How many lines of these entries include the string "computer"? State the number alone.

[Data records]
[Start of section]

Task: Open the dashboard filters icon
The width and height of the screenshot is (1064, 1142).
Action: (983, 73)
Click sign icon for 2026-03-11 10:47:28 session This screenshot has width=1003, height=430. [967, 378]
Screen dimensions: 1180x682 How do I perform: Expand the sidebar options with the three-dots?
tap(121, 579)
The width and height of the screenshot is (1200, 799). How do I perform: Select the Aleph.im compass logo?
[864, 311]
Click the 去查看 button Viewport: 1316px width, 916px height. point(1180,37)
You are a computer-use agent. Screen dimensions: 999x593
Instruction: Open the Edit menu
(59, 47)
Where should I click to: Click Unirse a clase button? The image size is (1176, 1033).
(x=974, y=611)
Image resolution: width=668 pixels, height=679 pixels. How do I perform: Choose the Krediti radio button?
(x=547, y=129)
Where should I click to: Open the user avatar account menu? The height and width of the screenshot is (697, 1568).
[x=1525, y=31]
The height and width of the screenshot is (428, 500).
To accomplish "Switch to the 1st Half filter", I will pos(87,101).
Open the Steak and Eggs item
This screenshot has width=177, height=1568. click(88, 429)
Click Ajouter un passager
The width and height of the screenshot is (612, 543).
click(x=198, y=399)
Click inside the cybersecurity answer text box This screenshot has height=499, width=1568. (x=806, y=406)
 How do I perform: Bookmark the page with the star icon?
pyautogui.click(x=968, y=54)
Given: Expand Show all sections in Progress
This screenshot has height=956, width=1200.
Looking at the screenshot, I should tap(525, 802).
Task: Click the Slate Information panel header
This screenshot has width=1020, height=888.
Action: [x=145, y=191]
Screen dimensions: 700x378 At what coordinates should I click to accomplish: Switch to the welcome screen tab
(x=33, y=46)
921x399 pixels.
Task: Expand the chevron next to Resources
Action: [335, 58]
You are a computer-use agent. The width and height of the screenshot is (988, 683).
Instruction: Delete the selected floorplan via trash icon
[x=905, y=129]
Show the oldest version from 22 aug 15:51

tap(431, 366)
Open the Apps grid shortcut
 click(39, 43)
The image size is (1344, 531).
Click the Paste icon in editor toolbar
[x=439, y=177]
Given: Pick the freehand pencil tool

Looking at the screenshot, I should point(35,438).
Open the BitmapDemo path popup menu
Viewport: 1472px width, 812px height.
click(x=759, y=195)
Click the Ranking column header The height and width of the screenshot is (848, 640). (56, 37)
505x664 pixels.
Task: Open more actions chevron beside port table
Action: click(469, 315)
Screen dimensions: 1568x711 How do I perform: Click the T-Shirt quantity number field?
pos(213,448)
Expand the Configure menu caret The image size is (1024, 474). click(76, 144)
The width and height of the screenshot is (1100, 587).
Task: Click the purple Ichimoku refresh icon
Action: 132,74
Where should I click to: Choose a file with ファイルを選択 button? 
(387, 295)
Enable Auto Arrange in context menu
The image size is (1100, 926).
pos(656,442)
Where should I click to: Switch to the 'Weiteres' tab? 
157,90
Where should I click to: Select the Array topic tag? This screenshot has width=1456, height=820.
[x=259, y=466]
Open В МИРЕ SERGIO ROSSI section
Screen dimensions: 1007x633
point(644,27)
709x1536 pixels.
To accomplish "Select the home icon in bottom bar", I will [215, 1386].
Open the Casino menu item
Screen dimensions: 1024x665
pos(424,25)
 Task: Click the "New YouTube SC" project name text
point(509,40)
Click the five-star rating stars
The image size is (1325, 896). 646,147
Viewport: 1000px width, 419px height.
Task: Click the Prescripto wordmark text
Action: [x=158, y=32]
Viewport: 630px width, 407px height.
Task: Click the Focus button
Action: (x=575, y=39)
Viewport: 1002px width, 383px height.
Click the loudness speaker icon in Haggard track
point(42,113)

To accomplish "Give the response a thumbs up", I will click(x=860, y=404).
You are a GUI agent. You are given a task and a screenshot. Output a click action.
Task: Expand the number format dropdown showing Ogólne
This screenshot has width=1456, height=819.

[End of section]

Reply to the task → 2